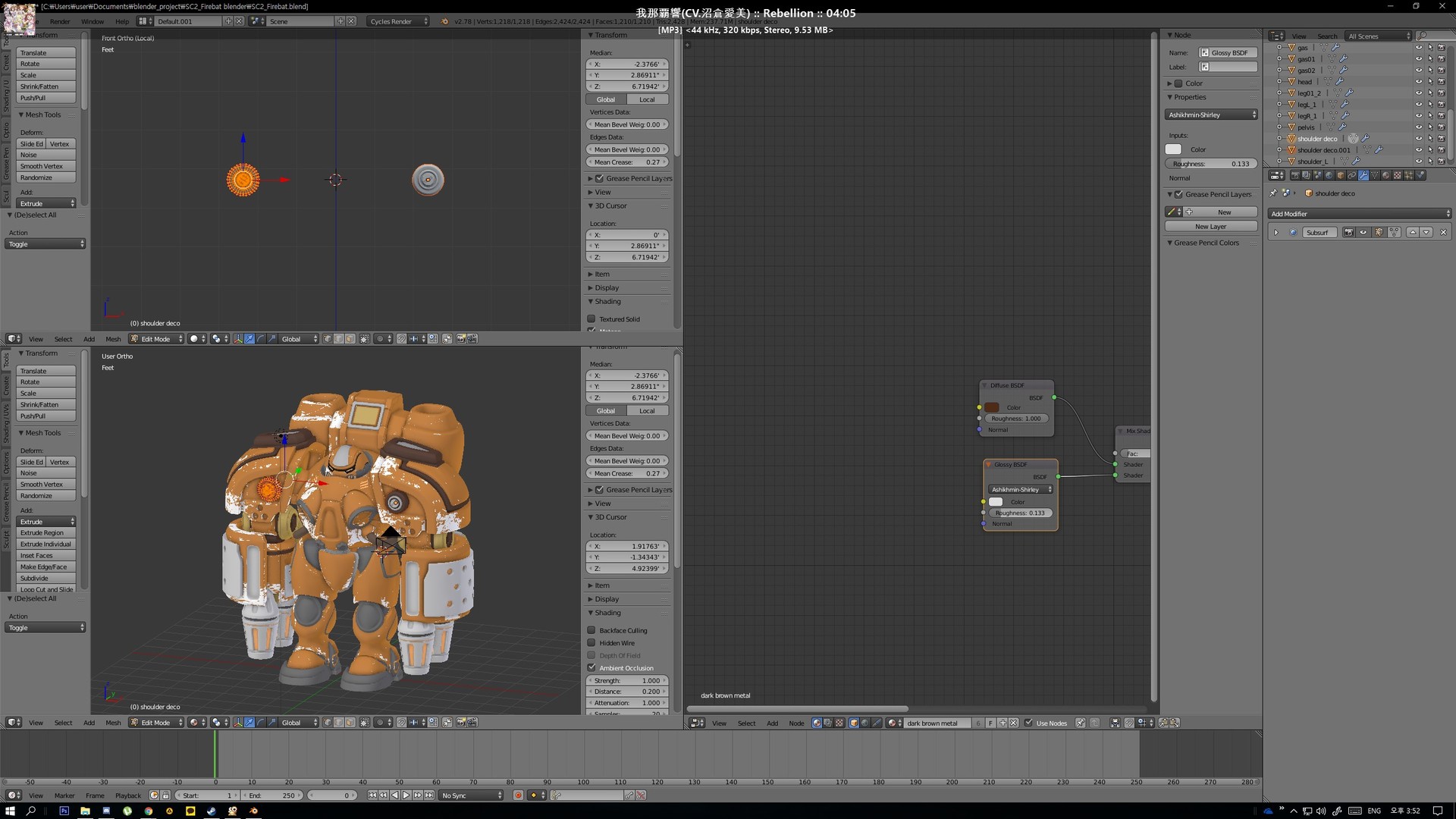Click the wrench modifier icon next to pelvis
This screenshot has height=819, width=1456.
tap(1341, 127)
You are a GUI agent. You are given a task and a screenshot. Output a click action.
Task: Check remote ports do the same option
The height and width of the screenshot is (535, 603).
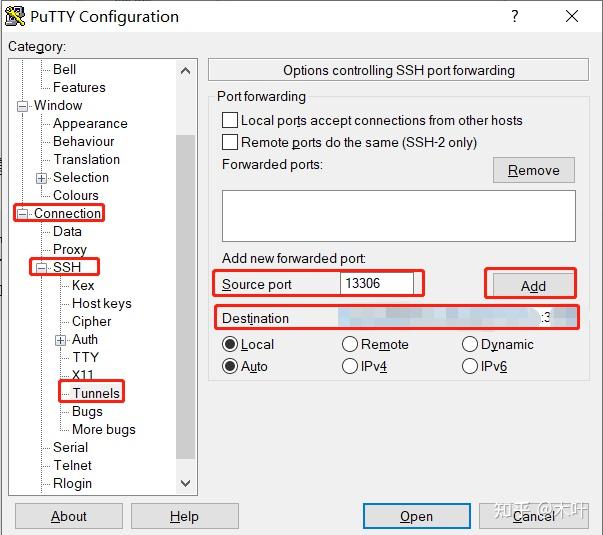230,142
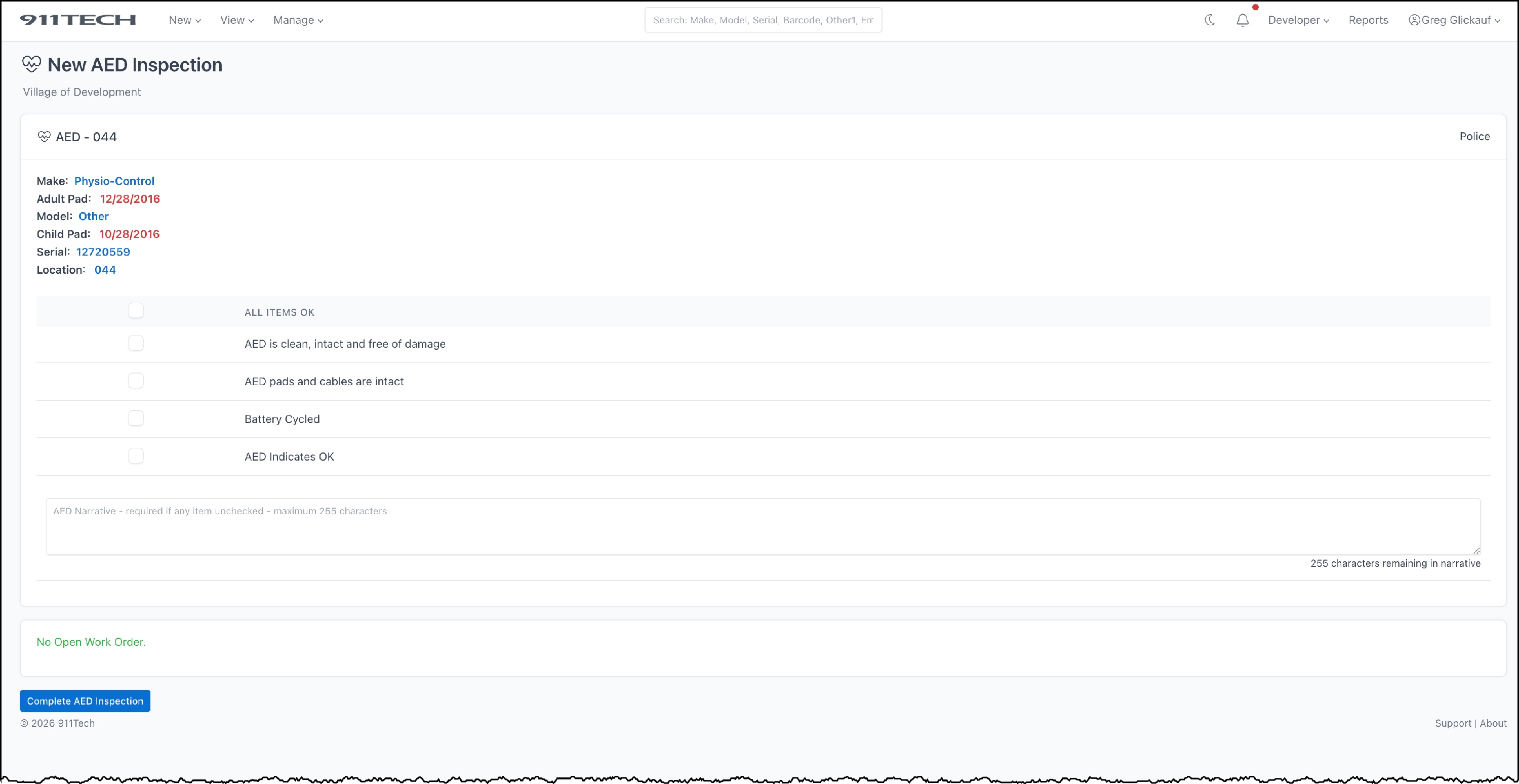This screenshot has width=1519, height=784.
Task: Tick the Battery Cycled checkbox
Action: click(136, 419)
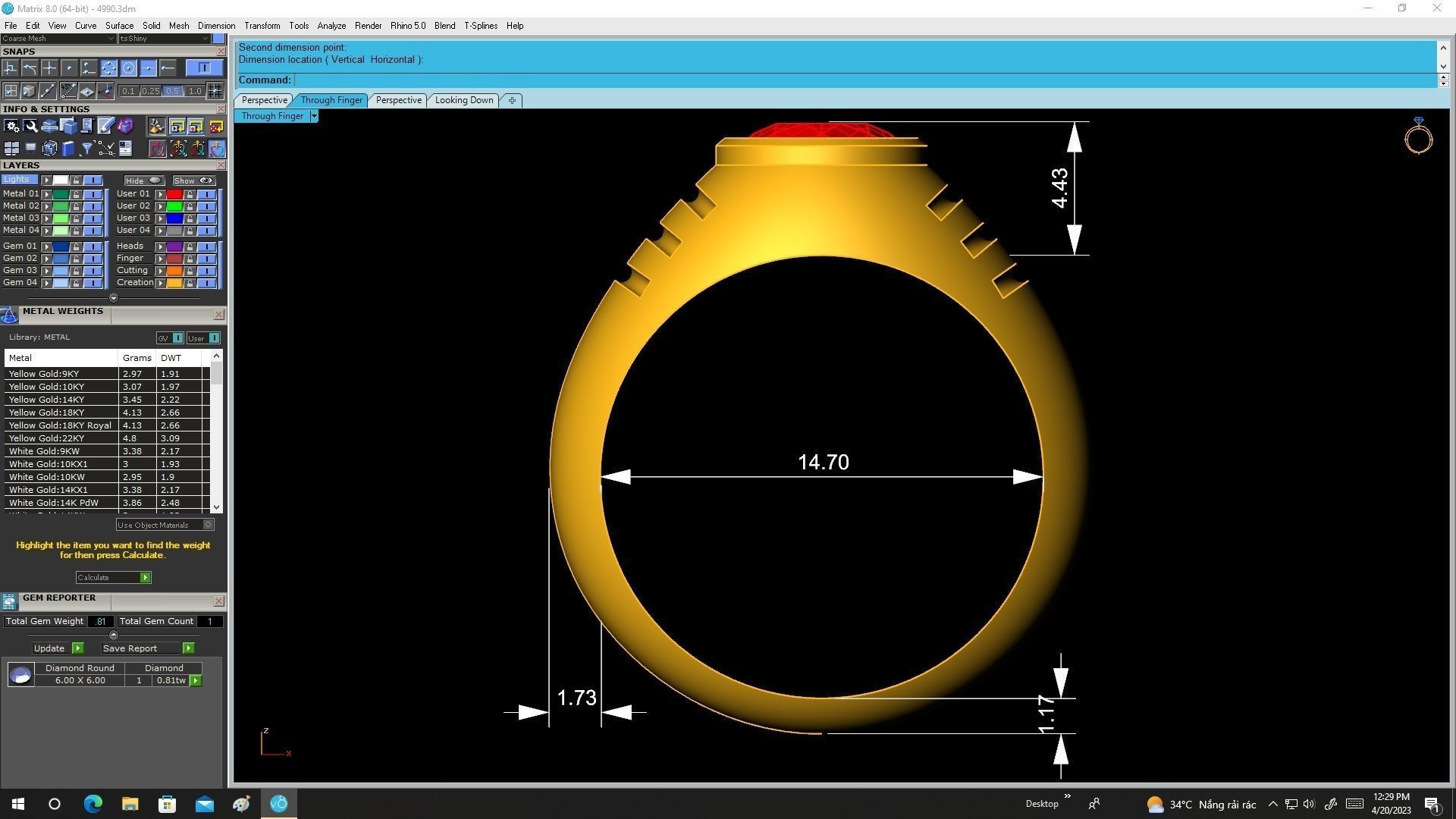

——————————

WORK TO DO:
Reproduce all of the data above, renaming "GUI agent" to "interface assistant" and leaving everything else unchanged. Omit the pictures.

ANSWER IN FULL:
Click the wrench modifier icon next to pelvis
This screenshot has height=819, width=1456.
tap(1341, 127)
You are a interface assistant. You are given a task and a screenshot. Output a click action.
Task: Check remote ports do the same option
The height and width of the screenshot is (535, 603).
230,142
This screenshot has width=1519, height=784.
Task: Tick the Battery Cycled checkbox
Action: click(136, 419)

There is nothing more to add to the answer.